Jan. 23 (Bloomberg) -- Consumer confidence was little changed last week at a one-month low as Americans confronted having to pay holiday bills.
The Bloomberg Consumer Comfort Index held at minus 31 for the period ended Jan. 19. A drop in the buying-climate gauge that sent it to a two-month low was offset by rebounding attitudes on the current state of the economy.
An improving job market has yet to trigger the bigger gains in wages that will help sustain consumer spending after what may prove to have been its strongest quarter in three years. Stocks hovering close to record highs and rising home values are also helping buoy those at the upper end of the income scale.
“American households are growing confident in the durability of the recovery and the labor market, which will likely support sentiment despite the traditional post-holiday credit hangover,” said Joseph Brusuelas, a senior economist at Bloomberg LP in New York. “The key to sustained improvement will be an increase in hiring that results in rising salaries, which is something that has been lacking.”
Another report today showed applications for unemployment benefits held near a six-week low, showing firings remain muted following the holidays. Jobless claims rose by 1,000 to 326,000 in the period ended Jan. 18, according to Labor Department data. The prior week’s 325,000 were the fewest since late November.
Stocks slumped as a report showed manufacturing in China unexpectedly contracted in January. The Standard & Poor’s 500 Index dropped 0.8 percent to 1,829.75 at 9:40 a.m. in New York.
Americans’ view of current economic conditions improved to minus 58.1 from a one-month low of minus 60.1 a week prior, today’s survey data showed. The gauge measuring consumers’ views on their personal finances was little changed at 1.8 from 2. The measure has been positive since late November.
The buying-climate index declined to minus 36.7, its lowest since November, from minus 34.9.
Rising property values may help sustain consumer sentiment.
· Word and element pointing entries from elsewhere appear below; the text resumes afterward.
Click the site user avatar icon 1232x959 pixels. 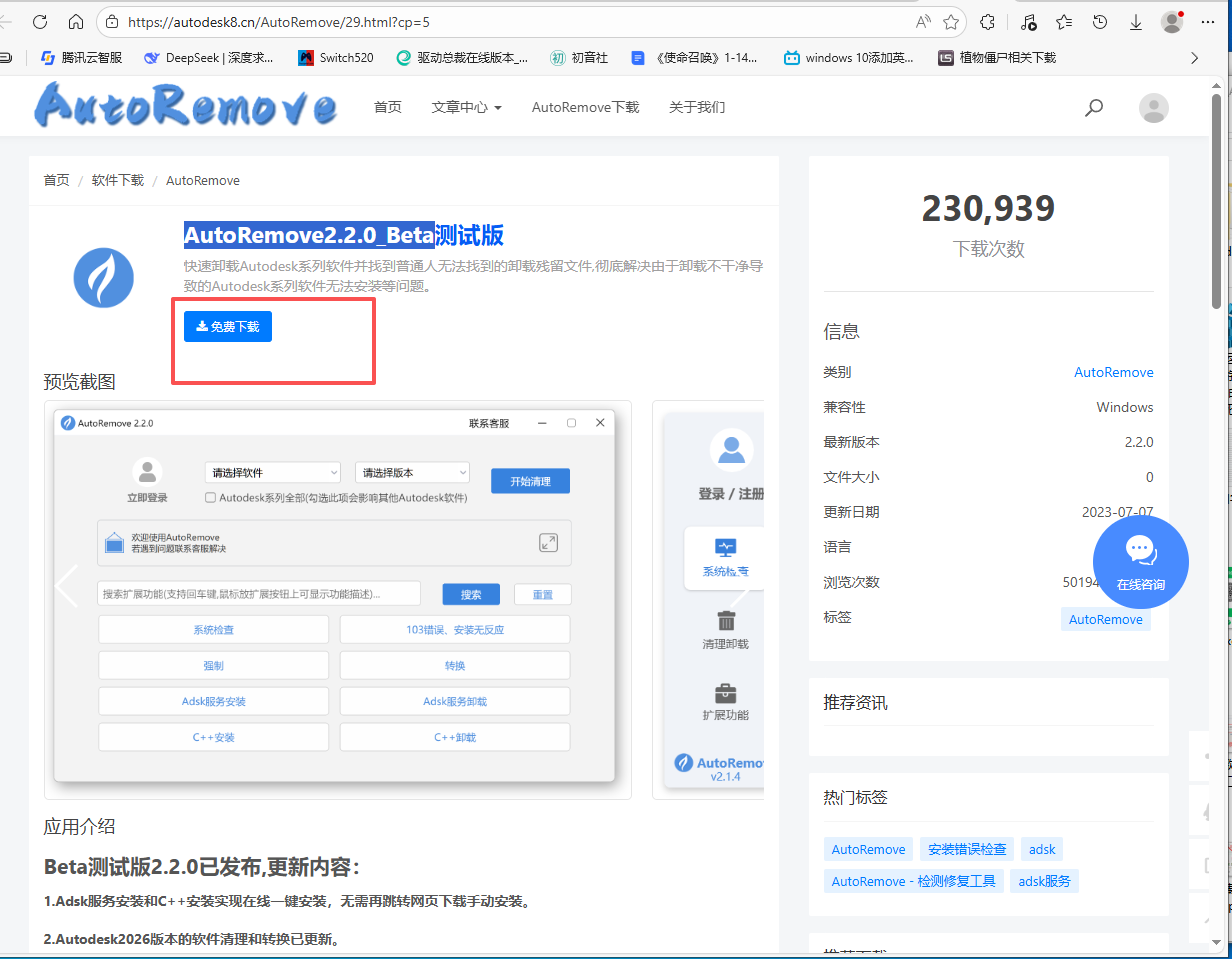coord(1153,108)
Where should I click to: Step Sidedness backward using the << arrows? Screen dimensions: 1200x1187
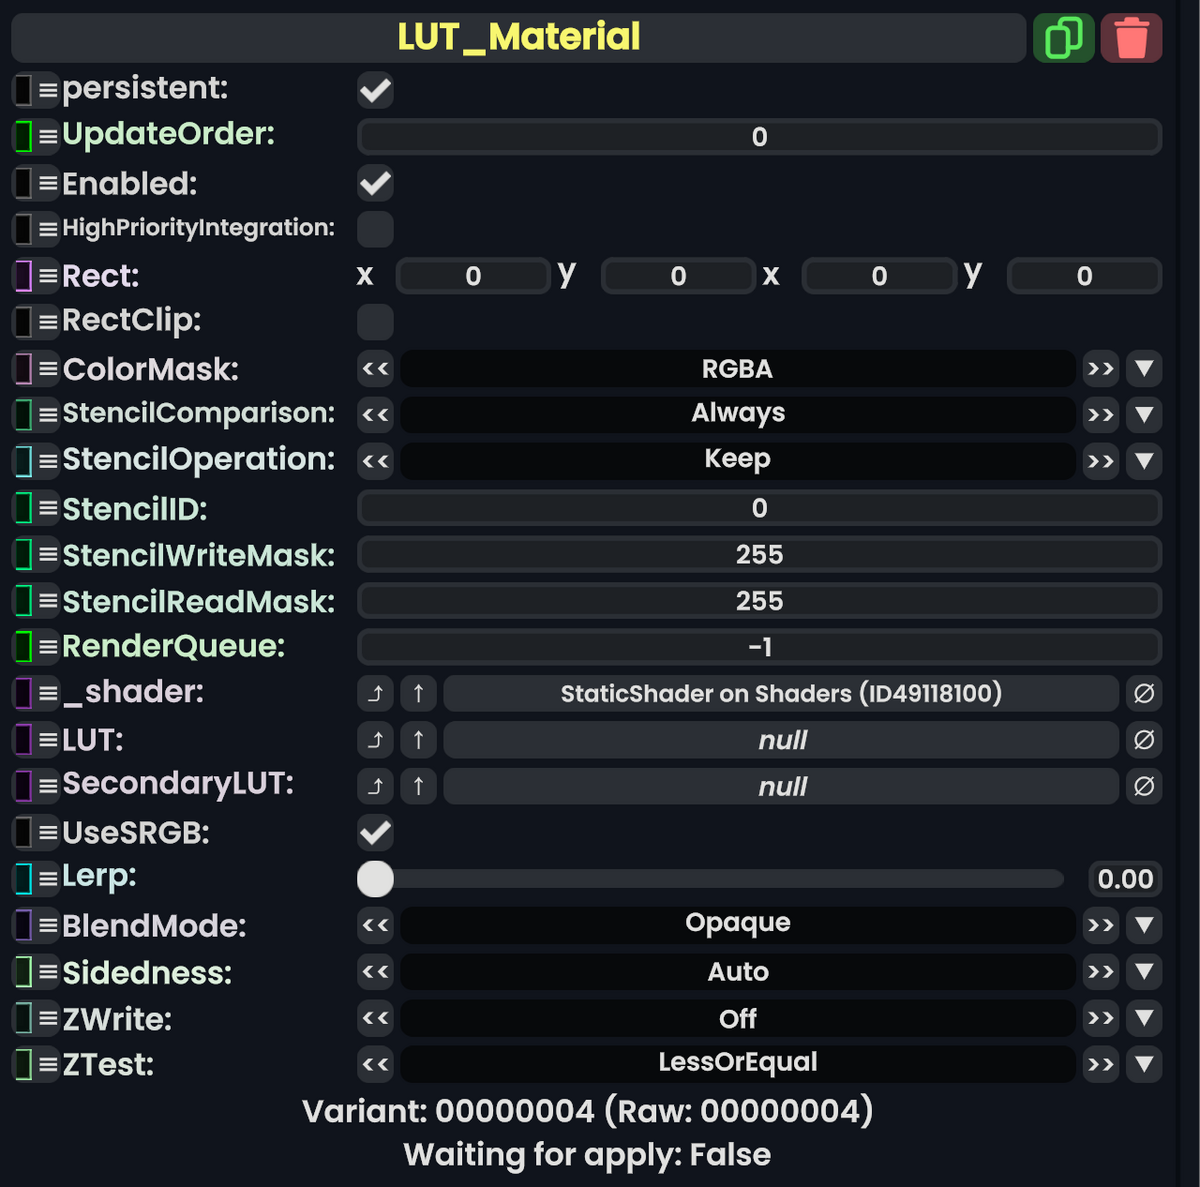tap(375, 971)
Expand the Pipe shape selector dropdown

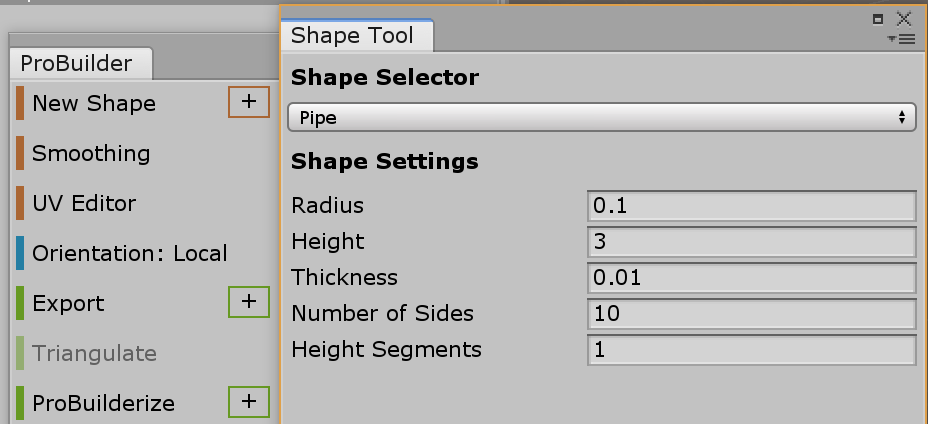[x=601, y=117]
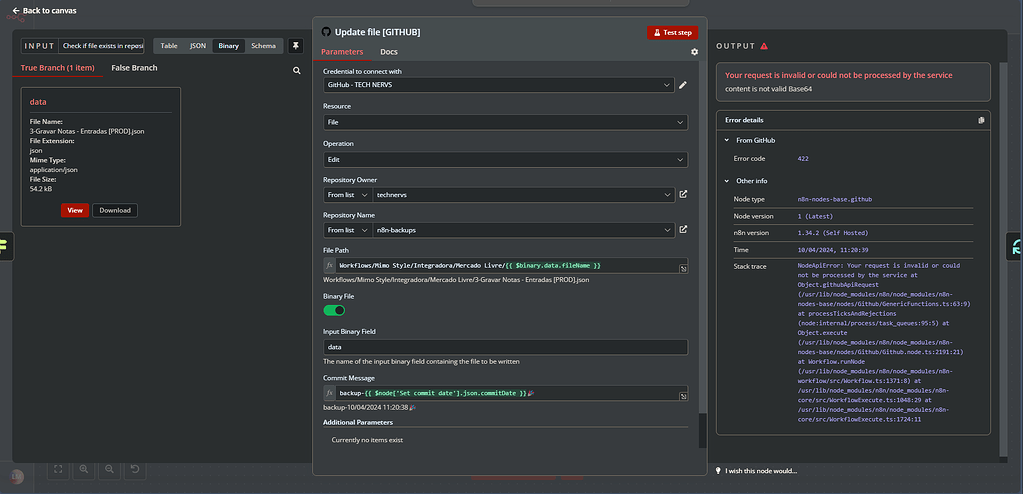Viewport: 1023px width, 494px height.
Task: Open the Resource dropdown set to File
Action: point(504,122)
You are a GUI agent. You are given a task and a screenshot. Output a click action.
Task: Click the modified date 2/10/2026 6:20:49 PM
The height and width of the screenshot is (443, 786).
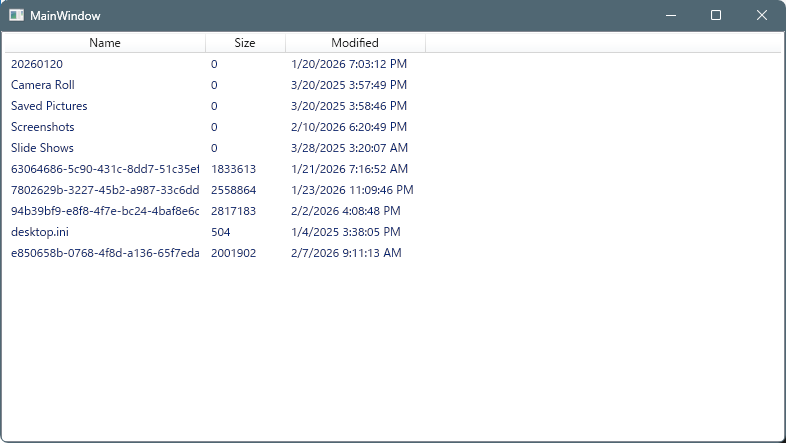348,127
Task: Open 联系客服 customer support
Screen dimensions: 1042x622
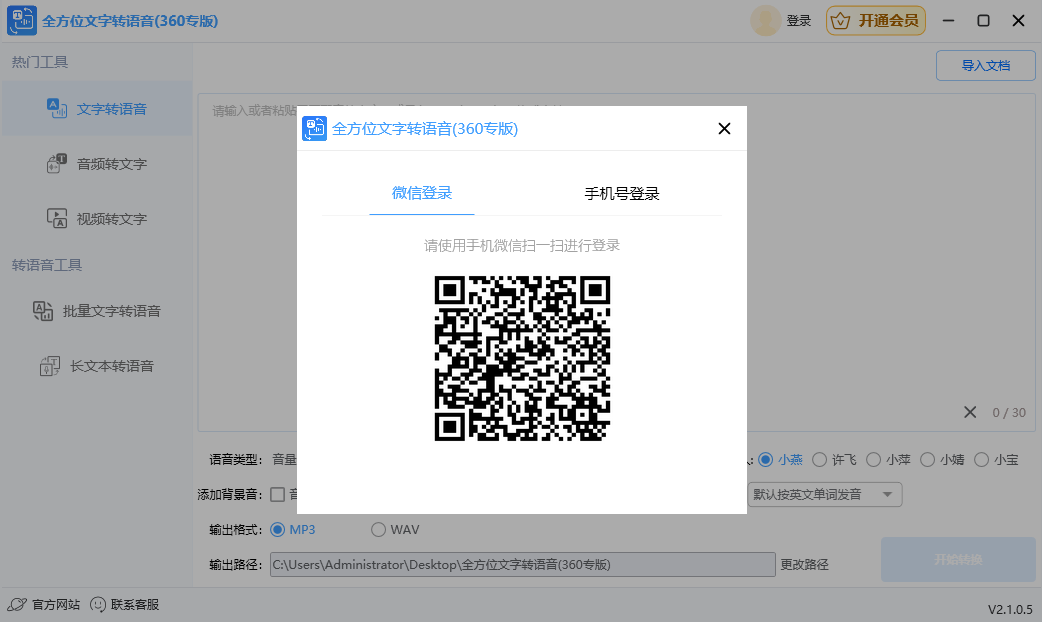Action: click(x=124, y=604)
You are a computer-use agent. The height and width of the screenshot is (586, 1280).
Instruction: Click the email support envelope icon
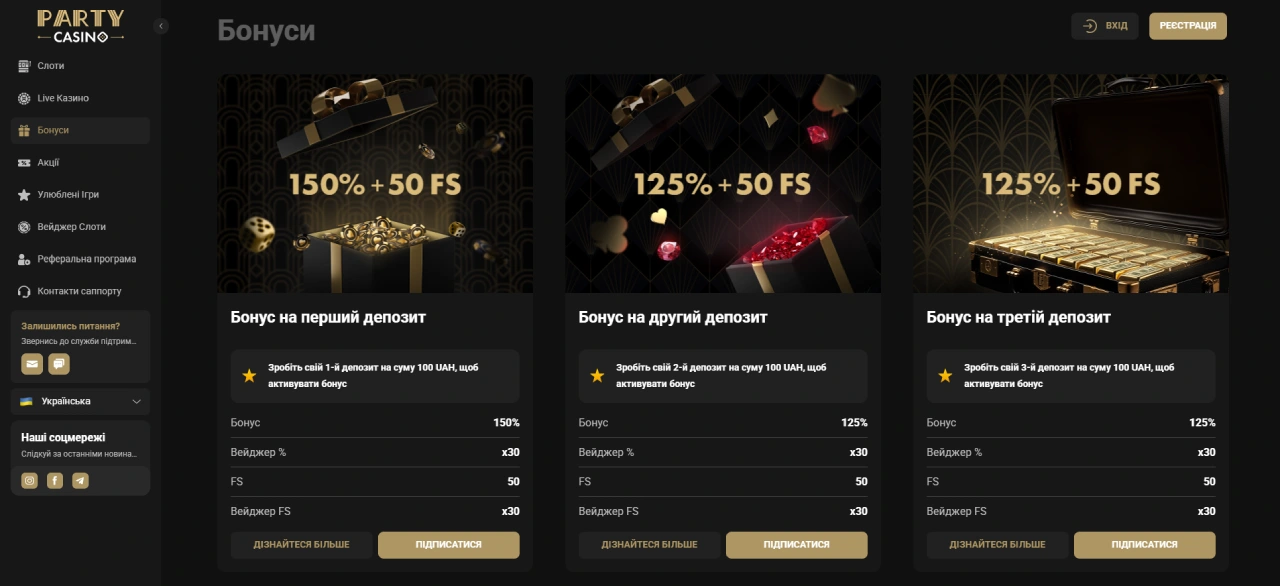(32, 364)
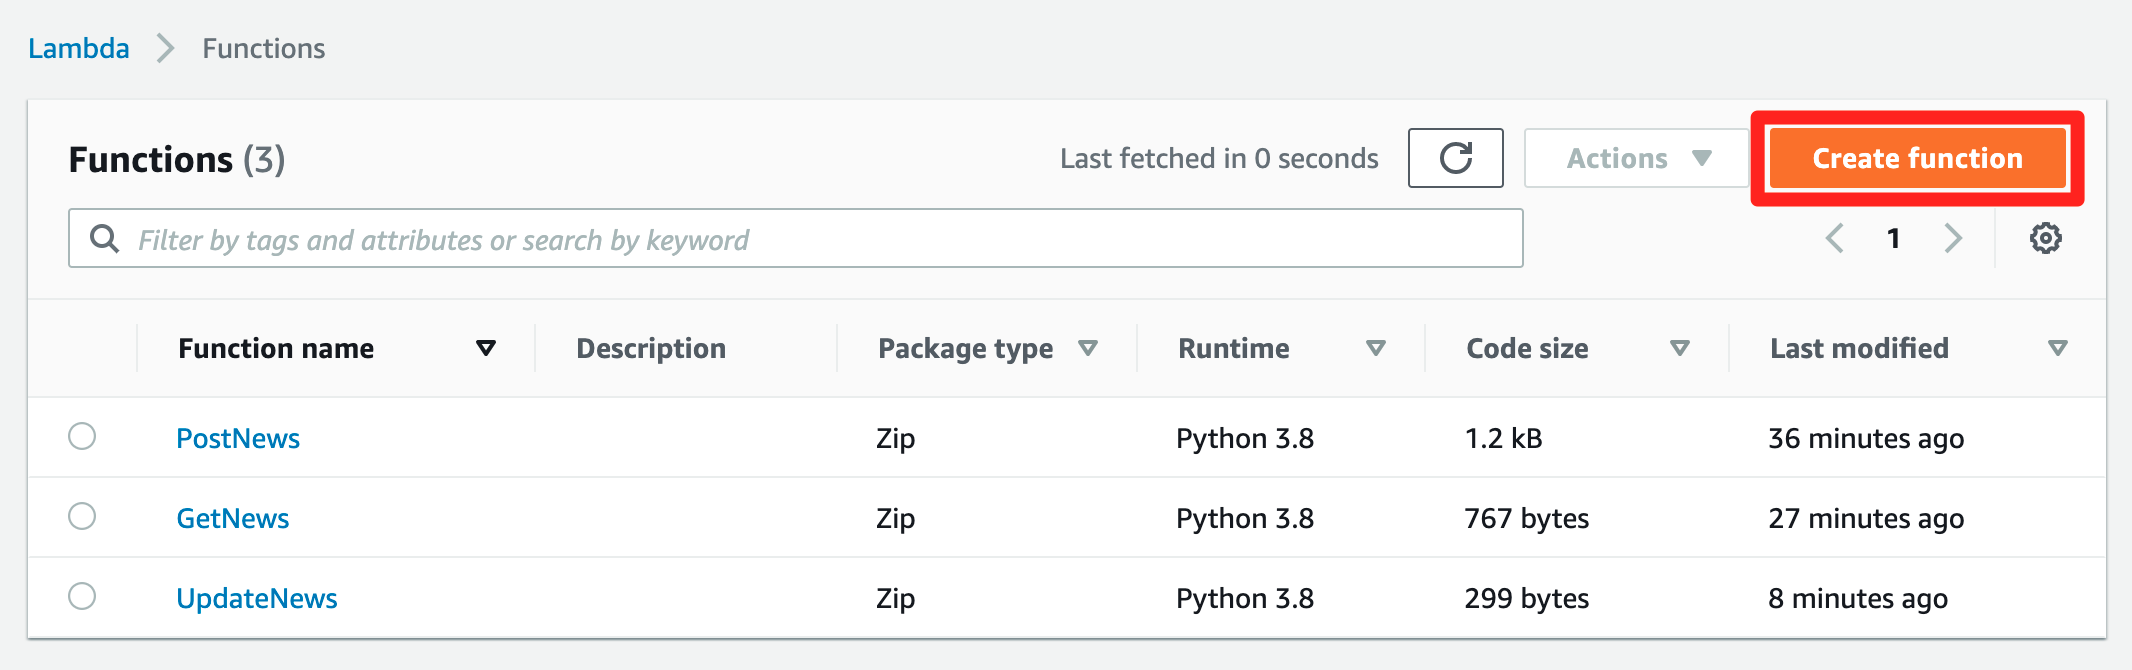Sort by Runtime column arrow
Image resolution: width=2132 pixels, height=670 pixels.
(1376, 348)
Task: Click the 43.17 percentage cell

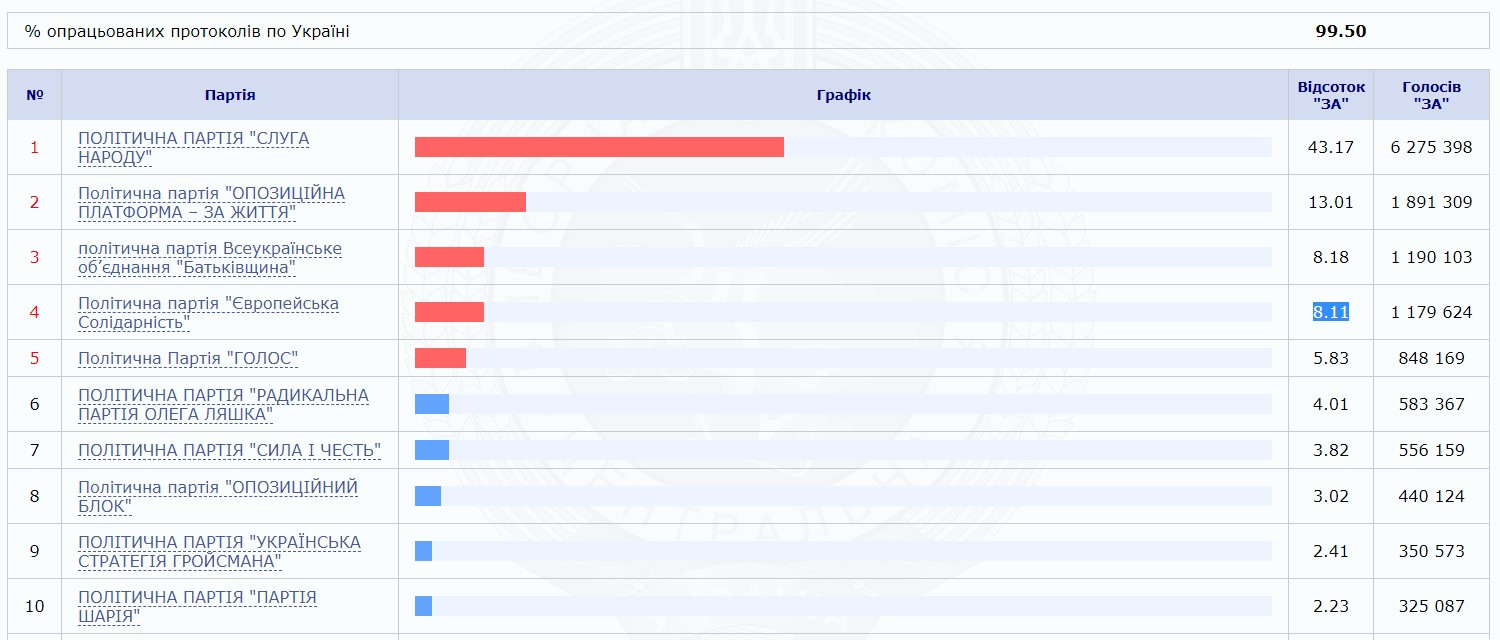Action: pos(1331,147)
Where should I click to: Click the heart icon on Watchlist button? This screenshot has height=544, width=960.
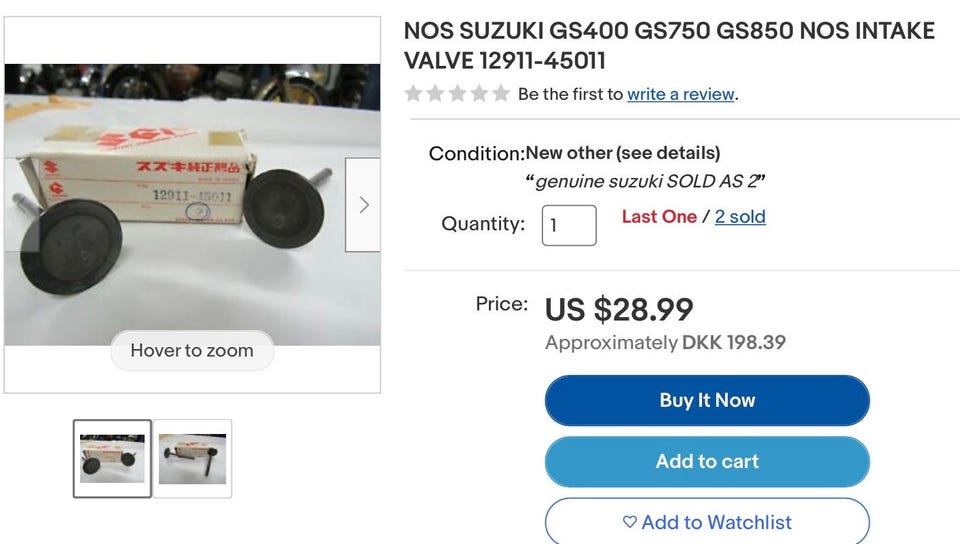(629, 522)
The S&P/Case-Shiller index of home prices in 20 U.S. cities climbed 13.6 percent in October from a year earlier, the biggest year-over-year gain since February 2006, according to a Dec. 31 report from the group.
Retail sales increased 0.2 percent in December after a 0.4 percent advance the month prior, Commerce Department figures showed last week. Excluding auto dealers, the 0.7 percent gain was the biggest in almost a year.
Auto sales grew 7.6 percent to 15.6 million in 2013, the industry’s strongest year since 2007.
“As long as the economy stays on track, we continue to see this modest recovery, housing continues to move forward, unemployment continues to improve, consumer confidence stays strong,” providing support for growth over the next one to three years, Craig T. Monaghan, president and chief executive officer of Duluth, Georgia-based auto retailer Asbury Auto Group, said at a Jan. 15 conference.
Consumer spending, which accounts for almost 70 percent of the economy, climbed at a 3.6 percent annualized rate in the fourth quarter, the best performance since the last three months of 2010, according to the median forecast of economists surveyed by Bloomberg this month. The data will be part of the report on gross domestic product that will be released on Jan. 30.
Economists also raised estimates this month for 2014 growth. The world’s largest economy will expand 2.8 percent this year, compared with the 2.6 percent forecast in December, according to the median estimate of economists in the Bloomberg survey conducted Jan. 10-15. This figure aligns with a growth projection from the International Monetary Fund in revisions to its World Economic Outlook released this week.
An improving job market is also part of the outlook. Economists surveyed projected payrolls will rise by about 200,000 workers per month in 2014, compared with 182,000 last year and 183,000 in 2012.
Fed policy makers will meet Jan. 28-29 to consider further reductions in monthly bond purchases, known as quantitative easing, which are meant to stimulate the recovery. They cited an improving job market at their December meeting when they voted to begin tapering this month.
Today’s report showed confidence declined last week among the nation’s lowest earners. The index of those making less than $15,000 a year fell to minus 68, the lowest in 11 weeks. While also down last week, a measure of sentiment for households making more than $100,000 was at 13.7.
Confidence among Republicans rose 3.8 points to minus 32.5, while that of Democrats declined 3.2 points to minus 29, its lowest level in three months. Last week, President Barack Obama signed a $1.1 trillion bill to finance the U.S. government through Sept. 30.
The Bloomberg Consumer Comfort Index, compiled by Langer Research Associates in New York, conducts telephone surveys with a random sample of 1,000 consumers ages 18 and older. Each week, 250 respondents are asked for their views on the U.S. economy, personal finances and buying climate. The margin of error for the headline figure is 3 percentage points.
The percentage of negative responses is subtracted from the share of positive views and divided by three. The most recent reading is based on the average of responses over the previous four weeks.
The comfort index can range from 100, indicating every participant in the survey had a positive response to all three components, to minus 100, signaling all views were negative.